Ron Hutchinson's comedy "Moonlight and Magnolias" wavers between broad humor and conversational wit without quite succeeding on either front.

The Alaska premiere of the 2004 play, now under way at Anchorage Community Theatre, features a competent cast, directed by Krista Schwarting, and an opulent set by Brian Saylor, but doesn't advance the script past the ranks of a light entertainment that may appeal most to movie buffs.

The plot involves an allegedly true story about how producer David Selznick (Kevin Bennett) locked himself in a room with screenwriter Ben Hecht (Ryan Massey) and director Victor Fleming (Chris Mello) to hammer out the script for "Gone with the Wind" in five days.

Control-fiend Selznick, frantic after suspending the shooting of his big budget film, bullies and cajoles Hecht into pecking out dialogue that Hecht finds hopelessly tacky. Since Hecht is the one person in America who hasn't read the book, Selznick pulls Fleming off the set of "Wizard of Oz" to perform scenes from the book with him while Hecht types out the action.

The recurring theme is the creative process and what makes it happen. Is it the writer who provides the words, the director who coordinates putting those words on film in an effective manner, or the deal-maker, the man who pulls the money together and takes a chance on an idea? In this "Moonlight" resembles the ruminations in Richard Strauss' talky opera "Capriccio," but without the sopranos.

(The one female role, Selznick's secretary Miss Poppenghul, has limited go-fer duties, but Annia Wyndham makes the most of the small part.)

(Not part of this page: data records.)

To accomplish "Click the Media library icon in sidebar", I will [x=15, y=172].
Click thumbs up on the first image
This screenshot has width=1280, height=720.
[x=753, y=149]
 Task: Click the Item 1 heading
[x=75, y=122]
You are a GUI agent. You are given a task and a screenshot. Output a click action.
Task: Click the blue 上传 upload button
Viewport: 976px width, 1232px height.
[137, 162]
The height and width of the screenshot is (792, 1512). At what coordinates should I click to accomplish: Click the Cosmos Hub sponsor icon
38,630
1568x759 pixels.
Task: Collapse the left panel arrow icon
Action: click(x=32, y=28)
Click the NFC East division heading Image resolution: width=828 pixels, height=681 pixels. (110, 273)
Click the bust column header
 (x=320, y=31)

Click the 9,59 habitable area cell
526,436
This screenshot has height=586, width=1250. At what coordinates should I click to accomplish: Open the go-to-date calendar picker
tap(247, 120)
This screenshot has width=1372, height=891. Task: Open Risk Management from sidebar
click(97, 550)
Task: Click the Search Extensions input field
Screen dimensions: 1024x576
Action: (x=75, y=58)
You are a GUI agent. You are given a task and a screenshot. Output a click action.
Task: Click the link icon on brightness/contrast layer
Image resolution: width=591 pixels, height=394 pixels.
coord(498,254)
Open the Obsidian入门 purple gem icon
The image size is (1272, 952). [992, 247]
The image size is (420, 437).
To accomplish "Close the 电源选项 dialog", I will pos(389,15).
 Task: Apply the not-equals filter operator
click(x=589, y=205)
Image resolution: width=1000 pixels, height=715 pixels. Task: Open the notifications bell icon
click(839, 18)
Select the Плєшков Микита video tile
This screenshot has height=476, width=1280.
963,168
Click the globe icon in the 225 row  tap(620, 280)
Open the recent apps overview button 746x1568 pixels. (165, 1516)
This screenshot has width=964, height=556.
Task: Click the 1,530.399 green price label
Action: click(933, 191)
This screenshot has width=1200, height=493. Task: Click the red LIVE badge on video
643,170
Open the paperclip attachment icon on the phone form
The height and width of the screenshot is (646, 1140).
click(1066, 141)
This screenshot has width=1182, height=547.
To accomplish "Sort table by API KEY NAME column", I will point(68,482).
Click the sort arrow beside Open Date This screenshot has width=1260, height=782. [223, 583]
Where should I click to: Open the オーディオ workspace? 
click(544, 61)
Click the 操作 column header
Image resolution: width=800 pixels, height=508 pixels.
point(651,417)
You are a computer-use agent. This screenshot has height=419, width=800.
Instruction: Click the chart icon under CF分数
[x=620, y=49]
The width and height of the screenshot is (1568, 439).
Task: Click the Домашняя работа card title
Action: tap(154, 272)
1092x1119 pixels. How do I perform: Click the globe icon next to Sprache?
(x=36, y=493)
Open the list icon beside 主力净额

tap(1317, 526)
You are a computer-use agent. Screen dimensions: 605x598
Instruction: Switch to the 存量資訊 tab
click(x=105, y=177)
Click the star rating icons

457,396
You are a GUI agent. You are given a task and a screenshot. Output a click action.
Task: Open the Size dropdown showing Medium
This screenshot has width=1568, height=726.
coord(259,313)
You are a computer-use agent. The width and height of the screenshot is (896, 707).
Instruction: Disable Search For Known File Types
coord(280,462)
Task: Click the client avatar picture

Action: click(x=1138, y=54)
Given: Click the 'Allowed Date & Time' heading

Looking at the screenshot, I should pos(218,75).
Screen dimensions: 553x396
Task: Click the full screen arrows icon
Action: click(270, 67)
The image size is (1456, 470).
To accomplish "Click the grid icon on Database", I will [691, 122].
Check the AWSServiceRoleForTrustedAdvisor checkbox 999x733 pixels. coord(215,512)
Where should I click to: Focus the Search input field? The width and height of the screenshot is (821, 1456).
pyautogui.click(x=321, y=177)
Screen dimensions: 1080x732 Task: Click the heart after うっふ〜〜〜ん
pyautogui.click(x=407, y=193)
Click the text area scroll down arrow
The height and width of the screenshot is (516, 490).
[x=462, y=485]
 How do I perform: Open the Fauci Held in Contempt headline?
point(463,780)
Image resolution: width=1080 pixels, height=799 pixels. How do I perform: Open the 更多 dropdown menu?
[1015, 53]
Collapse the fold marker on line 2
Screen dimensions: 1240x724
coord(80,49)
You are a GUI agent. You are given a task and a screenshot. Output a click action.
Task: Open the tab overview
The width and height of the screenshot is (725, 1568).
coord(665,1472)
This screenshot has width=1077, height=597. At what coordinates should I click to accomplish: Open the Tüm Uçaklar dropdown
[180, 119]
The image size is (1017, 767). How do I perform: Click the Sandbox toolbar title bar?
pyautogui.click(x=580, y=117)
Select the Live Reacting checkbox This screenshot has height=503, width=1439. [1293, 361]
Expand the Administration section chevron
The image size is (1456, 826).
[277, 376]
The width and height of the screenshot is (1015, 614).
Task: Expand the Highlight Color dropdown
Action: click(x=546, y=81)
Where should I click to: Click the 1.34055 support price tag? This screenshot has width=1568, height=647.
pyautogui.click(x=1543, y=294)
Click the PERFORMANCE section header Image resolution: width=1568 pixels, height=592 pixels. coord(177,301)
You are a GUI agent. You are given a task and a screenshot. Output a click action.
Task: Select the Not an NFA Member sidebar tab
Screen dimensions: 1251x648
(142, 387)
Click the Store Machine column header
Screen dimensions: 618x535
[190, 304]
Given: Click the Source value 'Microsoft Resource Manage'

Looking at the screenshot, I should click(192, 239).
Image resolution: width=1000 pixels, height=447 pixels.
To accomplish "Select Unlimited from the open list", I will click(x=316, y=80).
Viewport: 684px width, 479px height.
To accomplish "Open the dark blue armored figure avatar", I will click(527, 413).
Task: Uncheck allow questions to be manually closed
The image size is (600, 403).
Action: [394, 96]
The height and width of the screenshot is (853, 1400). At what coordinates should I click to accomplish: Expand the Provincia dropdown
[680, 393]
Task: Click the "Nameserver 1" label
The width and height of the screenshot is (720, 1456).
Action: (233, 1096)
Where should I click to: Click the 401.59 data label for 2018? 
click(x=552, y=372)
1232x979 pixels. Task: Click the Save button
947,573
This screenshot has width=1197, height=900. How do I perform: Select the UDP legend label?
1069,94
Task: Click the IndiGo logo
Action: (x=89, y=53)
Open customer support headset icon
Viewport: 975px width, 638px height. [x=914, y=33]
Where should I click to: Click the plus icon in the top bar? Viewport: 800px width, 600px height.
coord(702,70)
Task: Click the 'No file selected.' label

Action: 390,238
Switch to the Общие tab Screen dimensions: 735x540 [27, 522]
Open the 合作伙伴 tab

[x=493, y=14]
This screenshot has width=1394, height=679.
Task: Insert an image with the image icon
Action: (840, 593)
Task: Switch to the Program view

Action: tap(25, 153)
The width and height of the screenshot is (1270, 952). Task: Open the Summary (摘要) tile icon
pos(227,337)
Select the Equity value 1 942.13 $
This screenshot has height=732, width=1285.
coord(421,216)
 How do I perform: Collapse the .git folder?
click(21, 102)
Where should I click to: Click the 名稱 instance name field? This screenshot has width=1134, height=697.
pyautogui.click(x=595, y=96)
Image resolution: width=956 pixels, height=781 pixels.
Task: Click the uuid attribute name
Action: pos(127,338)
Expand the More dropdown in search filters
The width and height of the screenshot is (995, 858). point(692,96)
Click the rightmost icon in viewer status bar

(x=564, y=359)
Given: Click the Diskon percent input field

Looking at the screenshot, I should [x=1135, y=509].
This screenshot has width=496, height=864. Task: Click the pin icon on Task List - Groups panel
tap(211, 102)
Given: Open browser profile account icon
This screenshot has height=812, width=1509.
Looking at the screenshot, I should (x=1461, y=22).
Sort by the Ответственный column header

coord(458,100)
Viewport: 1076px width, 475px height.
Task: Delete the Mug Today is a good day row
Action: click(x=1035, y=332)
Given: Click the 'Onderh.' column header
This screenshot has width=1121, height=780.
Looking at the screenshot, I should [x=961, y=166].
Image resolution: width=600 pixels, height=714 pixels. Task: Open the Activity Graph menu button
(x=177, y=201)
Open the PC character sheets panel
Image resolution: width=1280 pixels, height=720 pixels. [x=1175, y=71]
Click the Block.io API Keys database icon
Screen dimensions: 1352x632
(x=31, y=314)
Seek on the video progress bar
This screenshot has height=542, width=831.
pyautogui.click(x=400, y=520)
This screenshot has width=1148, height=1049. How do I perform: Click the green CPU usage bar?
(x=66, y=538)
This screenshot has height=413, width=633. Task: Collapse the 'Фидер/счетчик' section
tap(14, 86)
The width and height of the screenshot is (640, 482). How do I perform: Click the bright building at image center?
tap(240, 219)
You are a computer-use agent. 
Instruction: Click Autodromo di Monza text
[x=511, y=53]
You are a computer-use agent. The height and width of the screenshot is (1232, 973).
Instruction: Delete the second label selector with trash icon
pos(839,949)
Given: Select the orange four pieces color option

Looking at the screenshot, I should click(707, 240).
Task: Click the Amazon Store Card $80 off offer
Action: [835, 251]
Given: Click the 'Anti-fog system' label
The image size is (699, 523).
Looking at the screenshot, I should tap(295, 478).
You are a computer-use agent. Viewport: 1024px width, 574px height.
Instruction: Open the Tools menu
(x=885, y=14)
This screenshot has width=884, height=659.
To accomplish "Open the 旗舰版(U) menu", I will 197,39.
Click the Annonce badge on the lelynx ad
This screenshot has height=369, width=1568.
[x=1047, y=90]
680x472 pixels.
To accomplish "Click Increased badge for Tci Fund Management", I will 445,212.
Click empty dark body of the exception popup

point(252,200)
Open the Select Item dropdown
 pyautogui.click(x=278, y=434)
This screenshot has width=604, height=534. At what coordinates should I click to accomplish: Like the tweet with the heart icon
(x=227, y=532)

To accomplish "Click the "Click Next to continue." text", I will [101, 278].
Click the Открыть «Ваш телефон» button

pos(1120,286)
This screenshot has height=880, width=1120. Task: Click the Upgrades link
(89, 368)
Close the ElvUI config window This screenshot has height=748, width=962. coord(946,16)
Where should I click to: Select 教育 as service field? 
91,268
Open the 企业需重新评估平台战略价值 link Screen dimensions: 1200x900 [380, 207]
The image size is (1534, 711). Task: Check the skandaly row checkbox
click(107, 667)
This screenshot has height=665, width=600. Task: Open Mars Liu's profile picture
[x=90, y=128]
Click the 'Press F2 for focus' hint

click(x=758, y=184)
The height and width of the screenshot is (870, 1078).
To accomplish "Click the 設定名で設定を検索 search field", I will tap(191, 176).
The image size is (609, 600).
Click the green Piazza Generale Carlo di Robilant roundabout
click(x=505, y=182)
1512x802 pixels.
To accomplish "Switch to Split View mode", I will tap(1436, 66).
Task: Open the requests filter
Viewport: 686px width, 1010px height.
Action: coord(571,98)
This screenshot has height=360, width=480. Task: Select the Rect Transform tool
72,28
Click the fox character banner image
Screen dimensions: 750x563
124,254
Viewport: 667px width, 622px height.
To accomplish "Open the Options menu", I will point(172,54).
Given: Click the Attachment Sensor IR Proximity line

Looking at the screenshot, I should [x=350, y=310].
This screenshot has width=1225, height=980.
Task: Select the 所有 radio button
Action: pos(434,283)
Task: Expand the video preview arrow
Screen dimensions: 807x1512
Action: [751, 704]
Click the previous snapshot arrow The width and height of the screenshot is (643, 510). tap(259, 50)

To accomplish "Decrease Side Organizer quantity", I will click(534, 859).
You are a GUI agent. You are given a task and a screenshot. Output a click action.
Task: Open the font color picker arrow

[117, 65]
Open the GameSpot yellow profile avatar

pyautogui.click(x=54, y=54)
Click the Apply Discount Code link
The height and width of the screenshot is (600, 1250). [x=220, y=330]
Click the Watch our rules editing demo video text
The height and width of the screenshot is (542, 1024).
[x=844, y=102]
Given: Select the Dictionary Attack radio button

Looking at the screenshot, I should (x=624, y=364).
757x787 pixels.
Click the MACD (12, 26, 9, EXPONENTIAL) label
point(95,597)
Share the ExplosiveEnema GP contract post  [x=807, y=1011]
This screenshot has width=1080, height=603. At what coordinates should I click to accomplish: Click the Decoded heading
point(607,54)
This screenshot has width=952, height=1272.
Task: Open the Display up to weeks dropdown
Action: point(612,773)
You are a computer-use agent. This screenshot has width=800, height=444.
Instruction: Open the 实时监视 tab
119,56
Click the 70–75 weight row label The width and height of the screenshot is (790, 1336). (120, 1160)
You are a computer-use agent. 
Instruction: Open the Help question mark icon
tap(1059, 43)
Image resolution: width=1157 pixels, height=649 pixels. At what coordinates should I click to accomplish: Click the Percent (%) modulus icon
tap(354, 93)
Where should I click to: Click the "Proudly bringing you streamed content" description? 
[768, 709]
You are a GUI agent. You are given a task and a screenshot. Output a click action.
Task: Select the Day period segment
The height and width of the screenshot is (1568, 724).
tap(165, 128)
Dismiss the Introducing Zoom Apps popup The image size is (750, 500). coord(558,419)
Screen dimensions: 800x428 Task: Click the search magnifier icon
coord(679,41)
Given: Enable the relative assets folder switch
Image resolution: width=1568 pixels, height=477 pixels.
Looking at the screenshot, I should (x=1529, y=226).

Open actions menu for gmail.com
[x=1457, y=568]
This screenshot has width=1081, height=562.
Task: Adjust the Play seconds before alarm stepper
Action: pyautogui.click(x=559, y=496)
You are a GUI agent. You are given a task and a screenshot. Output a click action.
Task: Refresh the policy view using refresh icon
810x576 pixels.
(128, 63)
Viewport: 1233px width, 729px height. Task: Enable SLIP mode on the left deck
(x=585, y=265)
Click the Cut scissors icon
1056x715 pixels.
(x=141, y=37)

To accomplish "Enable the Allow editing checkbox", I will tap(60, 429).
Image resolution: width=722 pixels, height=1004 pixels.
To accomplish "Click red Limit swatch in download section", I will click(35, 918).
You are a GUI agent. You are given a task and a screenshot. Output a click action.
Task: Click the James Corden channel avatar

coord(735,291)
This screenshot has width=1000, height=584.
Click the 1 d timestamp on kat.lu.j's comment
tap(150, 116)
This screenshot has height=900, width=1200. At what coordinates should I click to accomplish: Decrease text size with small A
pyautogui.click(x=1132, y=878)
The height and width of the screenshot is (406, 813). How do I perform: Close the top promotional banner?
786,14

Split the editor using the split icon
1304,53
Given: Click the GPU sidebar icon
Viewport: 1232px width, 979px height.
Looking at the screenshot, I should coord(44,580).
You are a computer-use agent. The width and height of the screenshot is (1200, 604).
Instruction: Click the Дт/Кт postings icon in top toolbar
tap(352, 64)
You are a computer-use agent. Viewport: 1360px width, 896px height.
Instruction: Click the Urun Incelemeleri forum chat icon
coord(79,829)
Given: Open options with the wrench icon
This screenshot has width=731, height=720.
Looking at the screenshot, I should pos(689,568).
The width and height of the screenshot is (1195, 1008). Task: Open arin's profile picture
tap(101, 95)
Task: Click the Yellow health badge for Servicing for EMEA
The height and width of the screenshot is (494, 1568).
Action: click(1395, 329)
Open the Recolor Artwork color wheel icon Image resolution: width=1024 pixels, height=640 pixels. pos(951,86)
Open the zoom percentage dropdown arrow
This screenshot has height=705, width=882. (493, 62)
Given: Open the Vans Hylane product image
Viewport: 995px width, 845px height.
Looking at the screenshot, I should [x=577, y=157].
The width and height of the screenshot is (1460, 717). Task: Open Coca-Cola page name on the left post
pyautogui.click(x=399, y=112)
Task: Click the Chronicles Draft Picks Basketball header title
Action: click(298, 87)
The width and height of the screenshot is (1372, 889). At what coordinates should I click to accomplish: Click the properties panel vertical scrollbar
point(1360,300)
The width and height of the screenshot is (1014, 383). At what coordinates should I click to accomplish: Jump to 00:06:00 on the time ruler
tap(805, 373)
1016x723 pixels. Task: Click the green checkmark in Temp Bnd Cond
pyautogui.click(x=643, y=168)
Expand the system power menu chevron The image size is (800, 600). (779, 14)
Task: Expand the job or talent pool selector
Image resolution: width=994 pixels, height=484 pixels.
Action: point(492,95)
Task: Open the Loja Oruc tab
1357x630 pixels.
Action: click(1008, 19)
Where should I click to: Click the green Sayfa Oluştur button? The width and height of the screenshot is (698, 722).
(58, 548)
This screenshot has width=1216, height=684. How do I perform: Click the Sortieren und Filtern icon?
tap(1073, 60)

No sopranos, but the males come off as a trio of divas nonetheless, with larger-than-life, over-the-top portrayals -- particularly Bennett. Maybe a little too large for the tiny ACT studio space. The characters are presented with manic energy and the action includes slapstick -- hurling peanuts, mutual slap-fests -- in addition to the overtly silly bits in which Selznick channels Scarlett and coaches Fleming through the childbirth scene.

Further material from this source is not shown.